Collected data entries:
# # #

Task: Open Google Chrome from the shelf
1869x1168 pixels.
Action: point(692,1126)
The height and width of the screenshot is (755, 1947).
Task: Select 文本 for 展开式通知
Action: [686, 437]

# # #

EXERCISE BRIEF:
Return all of the lines above exactly, with none omitted.

COMPLETED TASK:
Task: Open Google Chrome from the shelf
1869x1168 pixels.
Action: point(692,1126)
The height and width of the screenshot is (755, 1947).
Task: Select 文本 for 展开式通知
Action: [686, 437]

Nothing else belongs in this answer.